Alfonso Merlos
El príncipe caído
Y el príncipe salió rana. Se veía venir. Que no se esfuercen sus mamporreros o sus chicos de los recados en lo evidente. Ya lo sabemos: una imputación no es una condena ni una acusación (¡hasta ahí podíamos llegar!). Que no subrayen grotescamente lo reglamentario en estos momentos: la honestidad de quien se va a someter al implacable veredicto de un tribunal. Que no añadan lo que no es sino la mera manifestación de un deseo: que el caso no llegará a juicio.
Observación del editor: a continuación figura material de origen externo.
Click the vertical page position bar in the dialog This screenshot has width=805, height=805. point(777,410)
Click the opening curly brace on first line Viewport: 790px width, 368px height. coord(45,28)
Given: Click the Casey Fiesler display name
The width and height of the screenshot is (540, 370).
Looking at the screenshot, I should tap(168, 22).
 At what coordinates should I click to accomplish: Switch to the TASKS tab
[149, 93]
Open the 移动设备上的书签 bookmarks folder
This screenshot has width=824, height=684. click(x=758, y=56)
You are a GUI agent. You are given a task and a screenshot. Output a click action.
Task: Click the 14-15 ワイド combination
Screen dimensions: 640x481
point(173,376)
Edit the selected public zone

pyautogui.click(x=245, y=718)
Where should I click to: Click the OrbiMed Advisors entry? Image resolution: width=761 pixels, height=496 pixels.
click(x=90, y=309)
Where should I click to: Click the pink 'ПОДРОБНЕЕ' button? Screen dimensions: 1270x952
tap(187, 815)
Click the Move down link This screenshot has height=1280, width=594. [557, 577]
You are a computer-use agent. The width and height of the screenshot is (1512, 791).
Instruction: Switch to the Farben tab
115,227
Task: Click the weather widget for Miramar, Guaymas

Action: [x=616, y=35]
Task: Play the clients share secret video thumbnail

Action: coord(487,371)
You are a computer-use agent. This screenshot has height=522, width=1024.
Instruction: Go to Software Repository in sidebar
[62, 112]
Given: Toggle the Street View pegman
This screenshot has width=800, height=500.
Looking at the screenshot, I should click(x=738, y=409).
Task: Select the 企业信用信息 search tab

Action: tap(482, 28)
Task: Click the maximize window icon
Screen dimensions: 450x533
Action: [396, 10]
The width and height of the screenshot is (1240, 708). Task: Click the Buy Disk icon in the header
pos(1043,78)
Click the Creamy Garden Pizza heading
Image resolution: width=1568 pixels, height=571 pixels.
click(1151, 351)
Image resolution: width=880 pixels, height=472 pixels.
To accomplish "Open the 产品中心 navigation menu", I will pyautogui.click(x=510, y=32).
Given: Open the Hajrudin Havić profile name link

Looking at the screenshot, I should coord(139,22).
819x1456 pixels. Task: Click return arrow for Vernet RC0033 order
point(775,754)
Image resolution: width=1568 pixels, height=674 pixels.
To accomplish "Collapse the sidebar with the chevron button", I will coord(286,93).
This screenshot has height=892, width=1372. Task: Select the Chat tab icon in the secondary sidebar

Todo está de más, incluso sin perder de vista que Oriol Pujol, hoy, es inocente. Pero no procede toda esa hojarasca pseudoargumental y plagada de latiguillos que vomitan los más variopintos terminales nacionalistas. Si hemos llegado hasta aquí es porque la acumulación de indicios/pruebas contra el príncipe es, sencillamente, abrumadora.
Hablamos del imputado que, según las metódicas y prolongadísimas investigaciones que hasta aquí le han llevado, todo lo sabía y lo planificaba y lo ejecutaba y lo controlaba en la trama de las ITV. En términos anglosajones, sería un nodo: el núcleo que está en el centro de todo, conectado con todos, al control de todo, a cuyo ángulo de visión y radio de acción nada escapaba. Y hablamos nada menos que de una trama delincuencial que pivotaba sobre el tráfico de influencias.
Ha llegado la hora de la verdad. Toca contar y cantar. Toca poner al descubierto un drama que ha golpeado implacablemente la Cataluña del oasis en las últimas décadas y que podría ser finiquitado. La tragedia de una sociedad en la que unos notables, unas élites, unas castas pretendidamente superiores en todos los órdenes se creían por encima del bien y el mal, hacían de su capa un sayo, mangoneaban sin freno. Porque todo eso, señoras y señores, ni tenía ni tiene nada de democrático.